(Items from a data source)
"""

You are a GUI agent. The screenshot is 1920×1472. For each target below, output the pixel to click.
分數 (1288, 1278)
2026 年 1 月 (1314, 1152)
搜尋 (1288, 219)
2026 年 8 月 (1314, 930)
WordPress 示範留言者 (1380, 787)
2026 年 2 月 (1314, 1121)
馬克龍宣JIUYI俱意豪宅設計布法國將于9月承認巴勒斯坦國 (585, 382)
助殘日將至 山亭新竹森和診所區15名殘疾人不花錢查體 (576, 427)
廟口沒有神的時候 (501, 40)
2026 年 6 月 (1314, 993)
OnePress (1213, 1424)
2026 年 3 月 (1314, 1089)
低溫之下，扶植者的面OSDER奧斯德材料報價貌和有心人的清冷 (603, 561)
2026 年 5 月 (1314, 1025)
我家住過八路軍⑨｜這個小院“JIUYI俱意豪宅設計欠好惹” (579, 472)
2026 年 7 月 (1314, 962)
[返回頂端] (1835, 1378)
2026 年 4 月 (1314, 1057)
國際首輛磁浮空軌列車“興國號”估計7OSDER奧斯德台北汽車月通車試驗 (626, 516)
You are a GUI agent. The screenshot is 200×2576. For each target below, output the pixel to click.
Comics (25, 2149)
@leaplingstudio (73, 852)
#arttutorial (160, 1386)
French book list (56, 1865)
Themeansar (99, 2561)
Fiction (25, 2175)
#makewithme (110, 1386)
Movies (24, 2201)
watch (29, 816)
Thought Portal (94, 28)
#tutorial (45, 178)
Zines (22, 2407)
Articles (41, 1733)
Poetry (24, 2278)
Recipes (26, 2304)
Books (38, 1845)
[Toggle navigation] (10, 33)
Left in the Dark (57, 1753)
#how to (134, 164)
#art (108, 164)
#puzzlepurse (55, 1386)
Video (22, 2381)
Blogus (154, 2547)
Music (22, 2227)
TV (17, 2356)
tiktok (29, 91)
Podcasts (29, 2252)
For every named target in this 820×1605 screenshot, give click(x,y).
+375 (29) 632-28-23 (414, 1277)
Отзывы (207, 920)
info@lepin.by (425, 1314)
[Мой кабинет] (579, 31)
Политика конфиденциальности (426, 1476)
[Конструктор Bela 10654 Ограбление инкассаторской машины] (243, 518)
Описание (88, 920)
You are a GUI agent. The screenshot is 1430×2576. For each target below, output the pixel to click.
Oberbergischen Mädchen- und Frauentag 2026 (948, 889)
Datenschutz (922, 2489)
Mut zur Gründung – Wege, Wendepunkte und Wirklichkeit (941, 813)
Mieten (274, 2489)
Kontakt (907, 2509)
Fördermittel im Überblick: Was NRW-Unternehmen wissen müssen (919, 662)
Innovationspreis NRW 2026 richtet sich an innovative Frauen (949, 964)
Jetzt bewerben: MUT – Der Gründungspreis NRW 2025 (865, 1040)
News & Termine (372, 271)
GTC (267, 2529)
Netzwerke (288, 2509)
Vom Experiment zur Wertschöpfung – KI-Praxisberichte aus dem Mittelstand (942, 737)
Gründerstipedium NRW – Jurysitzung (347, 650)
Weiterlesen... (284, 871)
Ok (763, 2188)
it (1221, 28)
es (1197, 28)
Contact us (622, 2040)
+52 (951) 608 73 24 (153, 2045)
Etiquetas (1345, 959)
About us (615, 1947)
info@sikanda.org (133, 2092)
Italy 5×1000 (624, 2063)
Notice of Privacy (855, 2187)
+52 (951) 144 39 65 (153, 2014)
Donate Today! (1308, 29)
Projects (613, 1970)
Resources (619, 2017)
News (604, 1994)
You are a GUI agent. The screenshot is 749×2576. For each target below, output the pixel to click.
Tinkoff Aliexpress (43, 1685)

"""

## What the task asks:
Write out only those lines of the entries that lie between the line containing "Donate Today! (1308, 29)" and the last line, inclusive, reproducing them exactly.

## Response area:
Donate Today! (1308, 29)
Projects (613, 1970)
Resources (619, 2017)
News (604, 1994)
You are a GUI agent. The screenshot is 749×2576. For each target below, output the pixel to click.
Tinkoff Aliexpress (43, 1685)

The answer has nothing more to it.